- Records supplied
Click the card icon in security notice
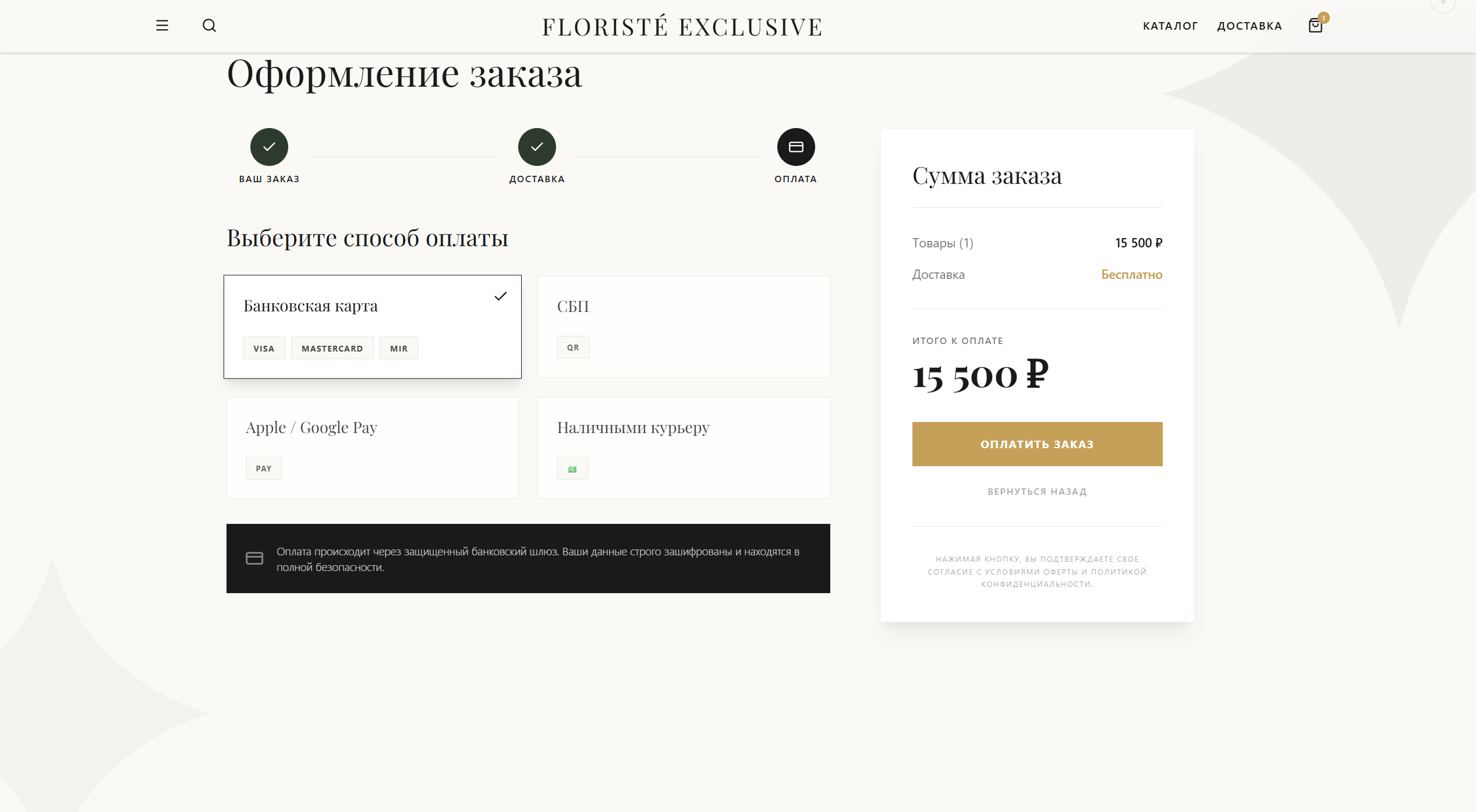The image size is (1476, 812). (x=254, y=559)
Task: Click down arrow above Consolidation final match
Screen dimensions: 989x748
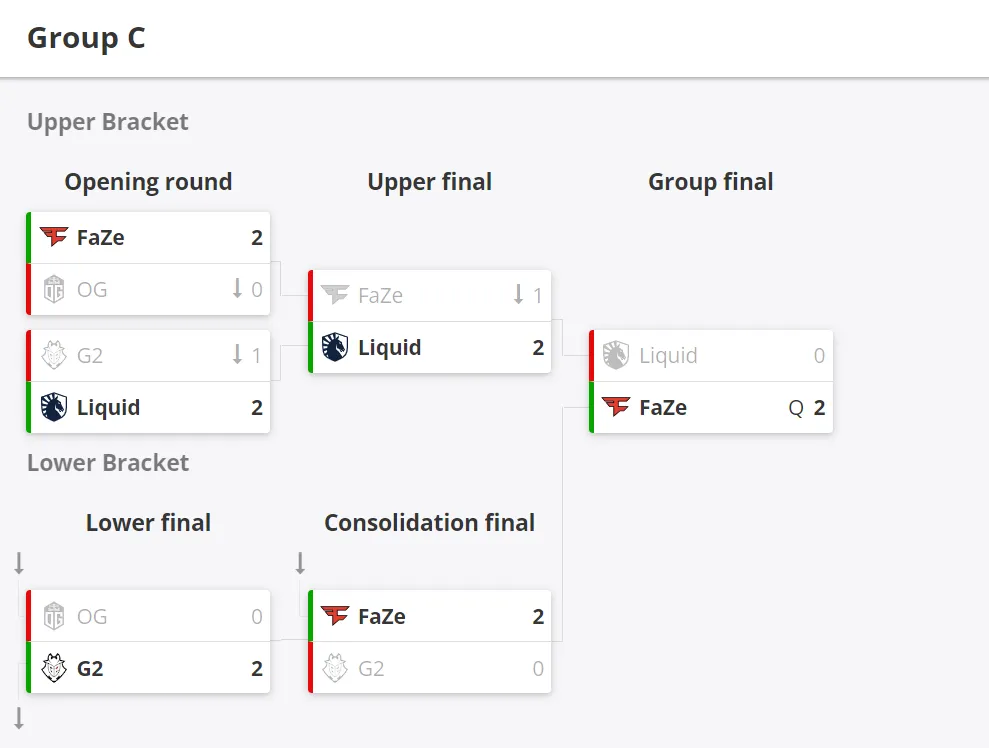Action: [x=300, y=563]
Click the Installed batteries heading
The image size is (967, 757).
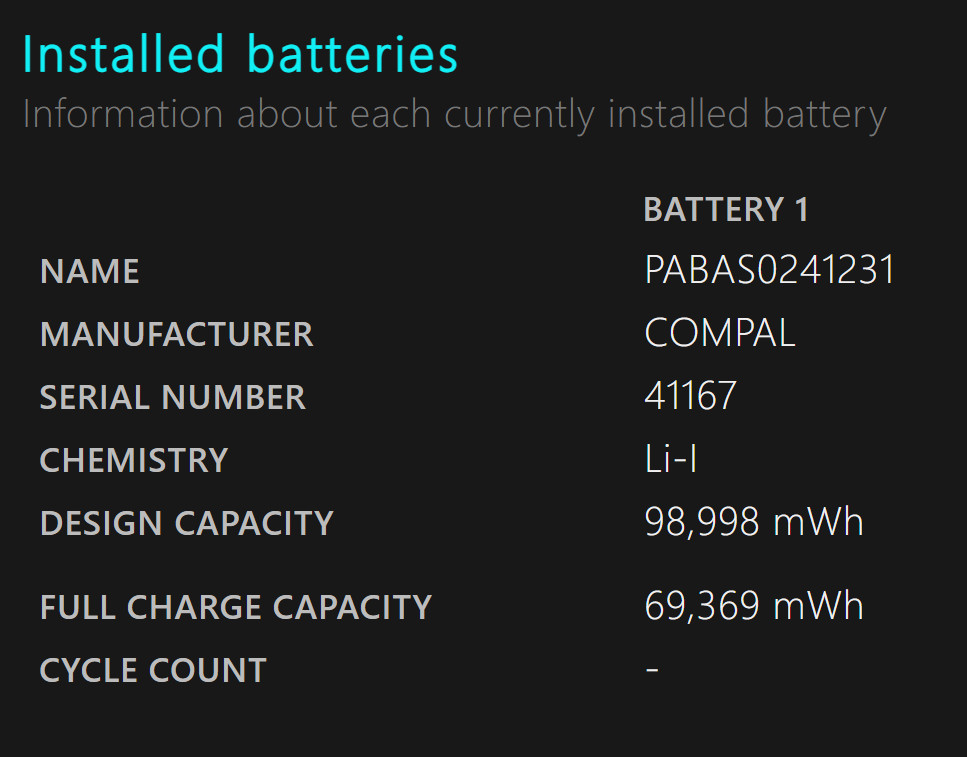pyautogui.click(x=240, y=54)
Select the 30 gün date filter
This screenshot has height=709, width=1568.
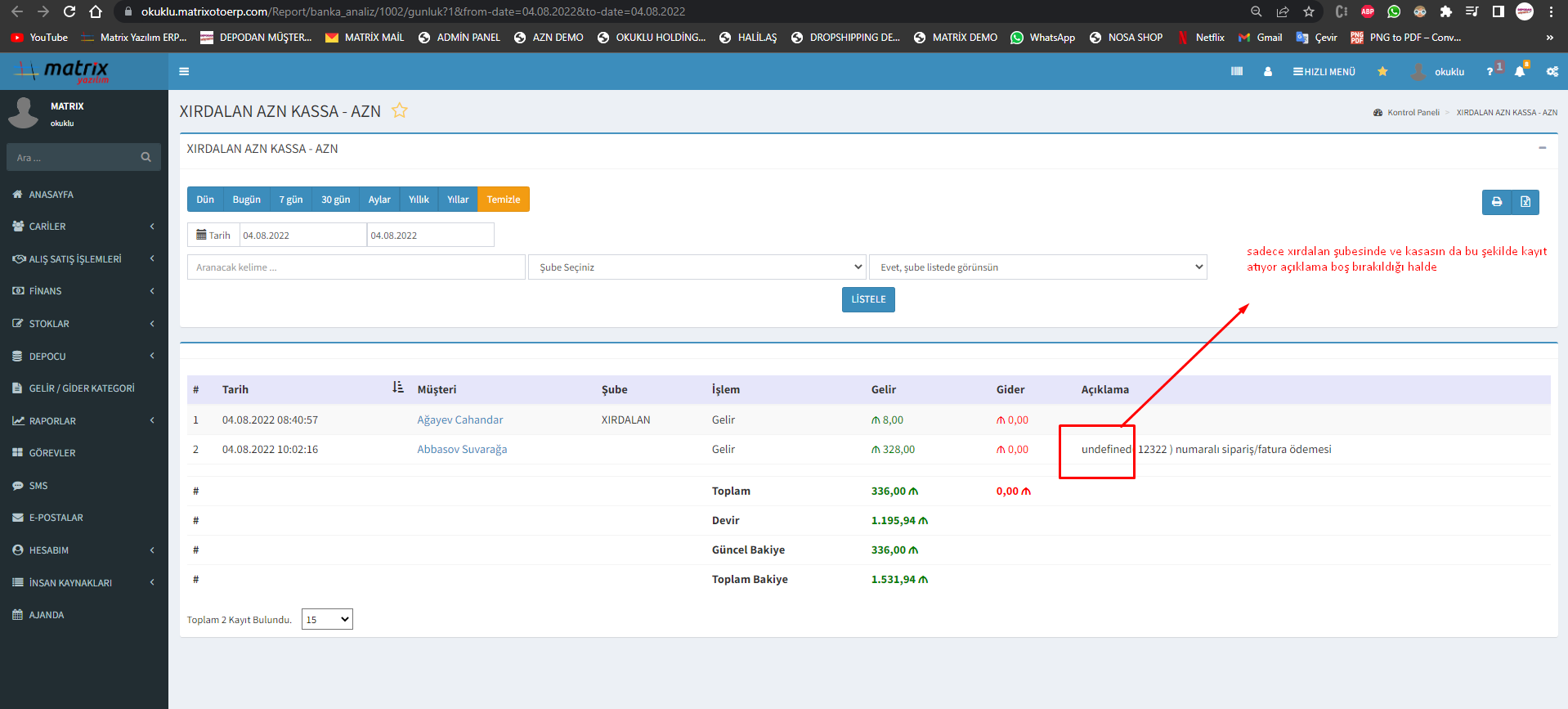pyautogui.click(x=335, y=200)
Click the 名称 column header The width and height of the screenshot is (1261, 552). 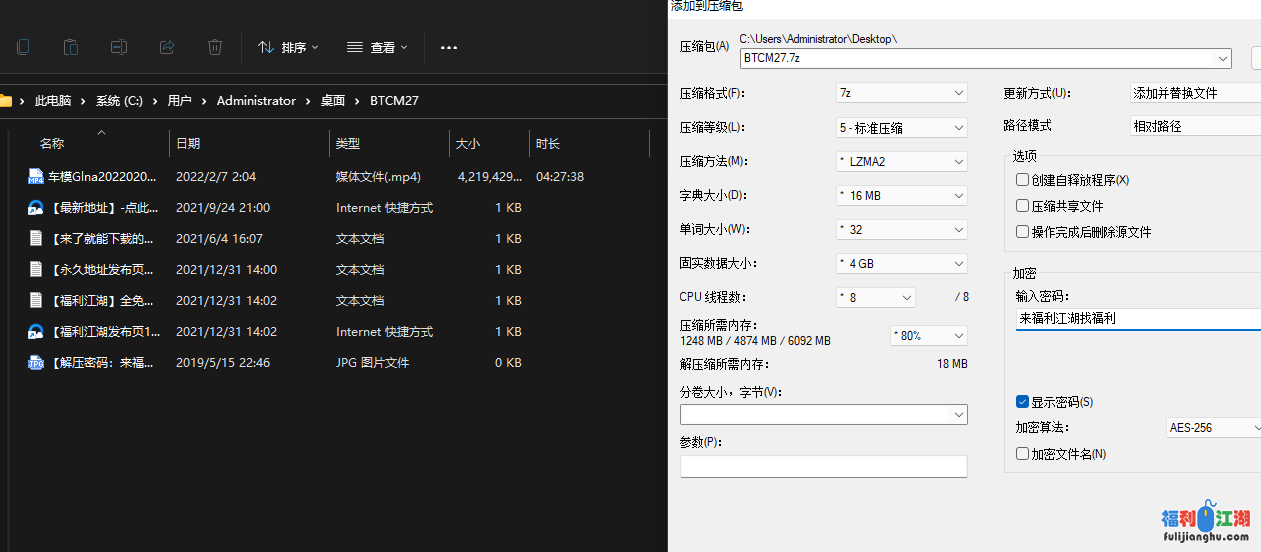(x=52, y=144)
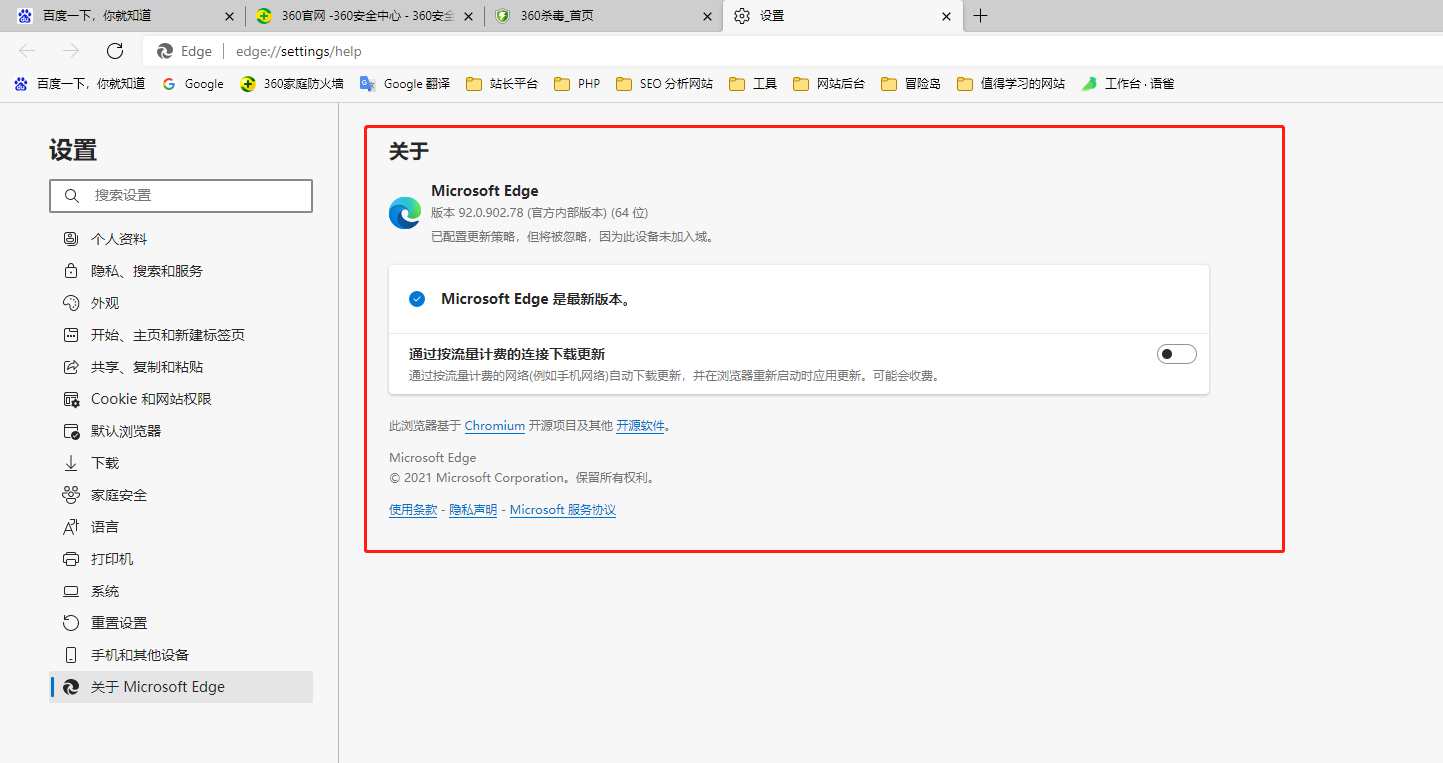1443x763 pixels.
Task: Switch to the 百度一下，你就知道 tab
Action: (120, 16)
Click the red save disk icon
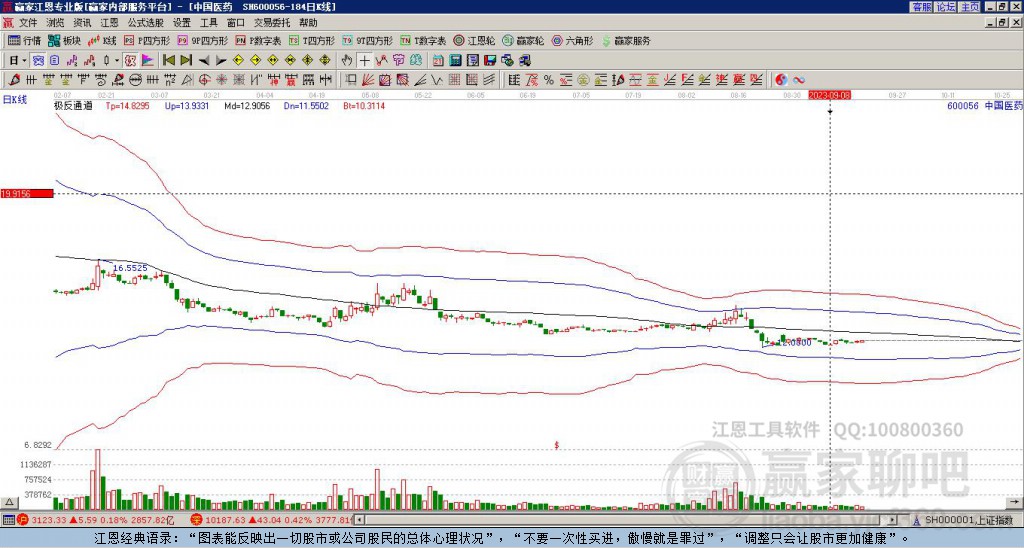Screen dimensions: 1024x548 pos(490,60)
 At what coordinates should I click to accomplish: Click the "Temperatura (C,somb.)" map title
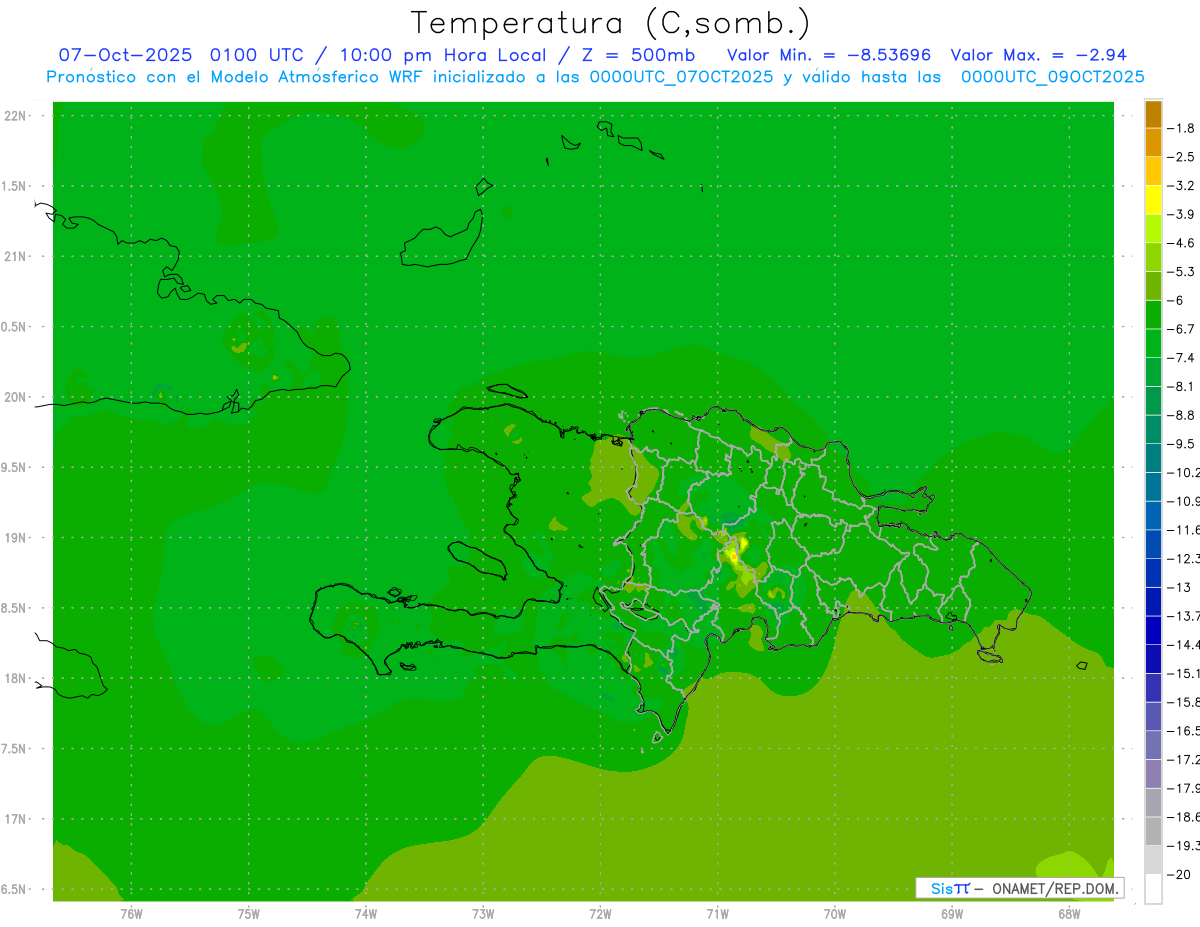pos(611,22)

- Your assignment
Please give again, word for word, the lines from the one containing "At what coordinates" through the last line of the listing above, inclusive, and leave out pictures.

- Exercise output
 At what coordinates should I click to accomplish: Click the "Temperatura (C,somb.)" map title
pos(611,22)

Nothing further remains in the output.